La dama de blanco apesta. 

Me acerqué tanto como pude, imité sus gestos, fingí interesarme por cualquier libro, como había hecho ella. No huele como huelen los almacenes de las bibliotecas, o también.

Entonces lo entendí. La dama de blanco es el tiempo. 

Es todo el tiempo que cabe en una vida. Todo el tiempo que cabe en una espera. La dama de blanco es el tiempo que se pretende quieto, inamovible. Pero que pasa con pasos apresurados en unas bambas destrozadas, un sombrero sucio calado hasta los ojos y un chal andrajoso que cubre un rostro al que nunca ha acariciado el sol.

La dama de blanco huele a tiempo perdido. 

Y mientras yo fingía leer aquel libro cualquiera que me servía como excusa para descubrir su perfume y su misterio, su leyenda, ella dejaba aquel otro libro que también había fingido hojear en el mismo estante, apenas a un metro de mí. 

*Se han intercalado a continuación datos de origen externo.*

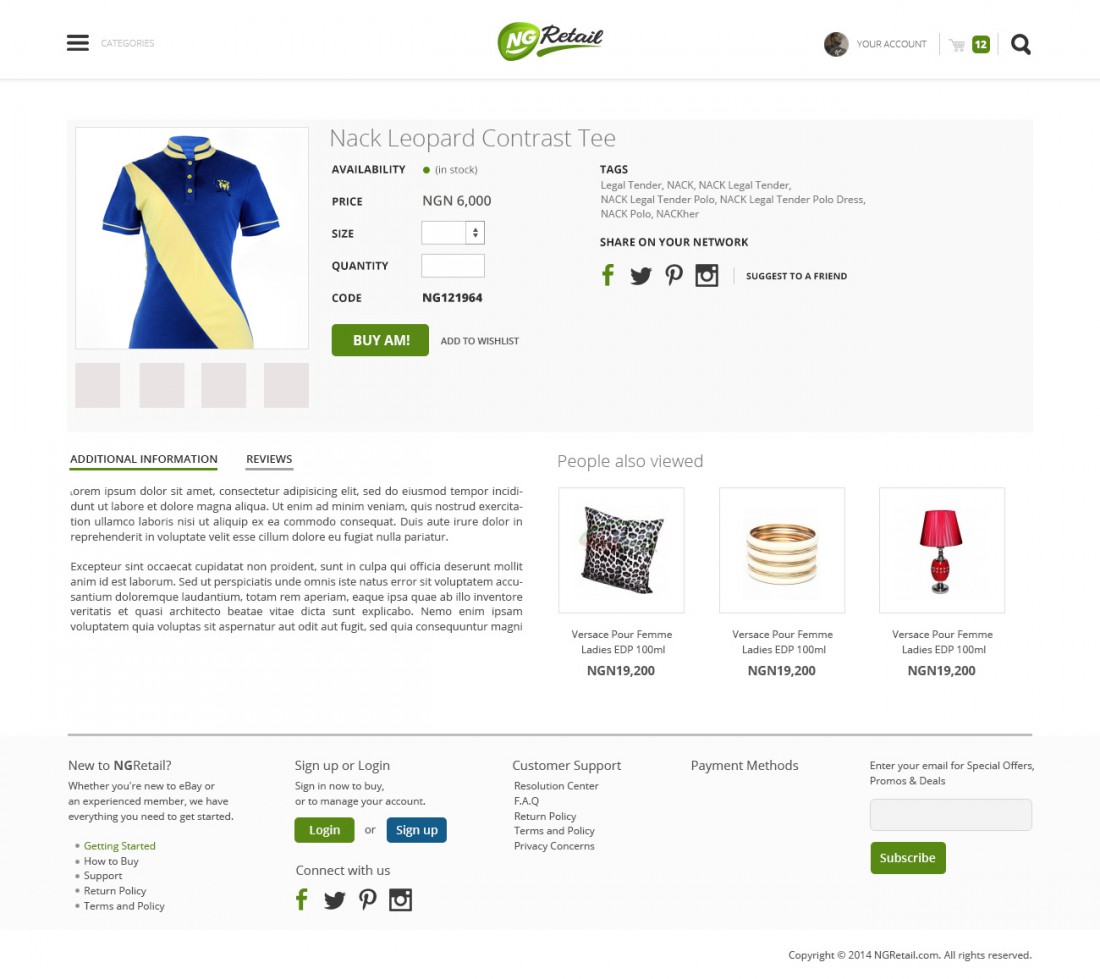Switch to the Reviews tab
The height and width of the screenshot is (979, 1100).
click(269, 459)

Para dar media vuelta. Y desaparecer como el fantasma más aterrador de todas las realidades.

13 comentarios:

Argeseth dijo...

Interesante la metáfora y la reflexión, más.
Saludos.

Chafan dijo...

Qué chulada, lo cojonudo es la cantidad de tiempo que se ha perdido hablando de una que no era ella.

Alberto Ramos dijo...

El profesor Tal era un cachondo. Y a algunas las ponía ídem.

Anónimo dijo...

La dama de blanco siempre estuvo enamorada de ti. Esos pasos cortos en el pasillo, ese encuentro en el despacho del profesor. No fueron casualidad. Te buscaba a ti. También en Sant Cugat. Tú no te has dado cuenta, pero la dama de blanco es tu vecina de arriba. Ni el profesor ni leches. Ella te quiere a ti. Tiene tu libro en la estantería. Y tu foto en blanco y negro, con esa mirada llena de vida vivida, en la mesilla de noche.

V.

Mel Alcoholica dijo...

Joder, anónimo-V, casi logras acojonarme. De hecho, he llegado a pensar que la dama de blanco eras tú, a quien a punto estuve de llamar Victoria en esta entrada por sus bambas,

Lo que me tranquiliza es que nadie vive encima de mí. A no ser... claro, los zombies que se esconden en el altillo.

Anónimo dijo...

nunca el tiempo es perdido pués hasta lo más trivial ocupa lugar en la memoria.
te leo a menudo sin comentar y eso no es perder el tiempo.
me gustó, como de costumbre.

salud-saludos

Chexpirit dijo...

Alguien debería decirle a la dama de blanco que la técnica de no ducharse durante varios años para acostarse con una persona no funciona. Simplemente lo sé. Puede que la dama de blanco escuchase que al profesor en cuestión le gustaban las tías guarras, pero vaya tela, le tenía que oler bien el chirri. Entre la caspa, las costras de regla reseca y la rigidez por desuso dudo que ningún profesor se aventurase a lidiar en esas plazas.

Anónimo dijo...

Ya me gustaría ser la dama de blanco. Pero no encontré ligueros de ese color. No. Creo que en el altillo tienes la clave. Recuerdo que un día, mientras estabas sentada en uno de los bancos de la facultad de periodismo, ella se asomó desde lo alto, desde la última planta. Creía que se quería tirar. Ahora lo entiendo. Te estaba mirando a ti, que despreocupada tratabas de desenmarañar unos folios de no sé qué historias. Luego en el tren, mientras leías, ella te observaba, callada, con su gorro blanco, tres asientos más atrás.

V.

Mel Alcoholica dijo...

Vale, anónimo-V, retiro lo dicho en el post: ME DAS MIEDO.

Anónimo dijo...

Tranqui, sin el liguero soy inofensiv@. Pero cuando me lo pongo de antifaz soy temible...

V.

errante dijo...

joder, yo pensando en el tiempo perdido, hoy que es mi cumpleaños... y cuando he leído a anónimo V me han entrado ganas de liarme en un chal, salir corriendo y esconderme en una estanteria...

Diamante dijo...

La dama se esconde

senilDion dijo...

Si la dama de blanco era el tiempo, ¿quién cojones es el que iba por ahí vendiendo pegatinas?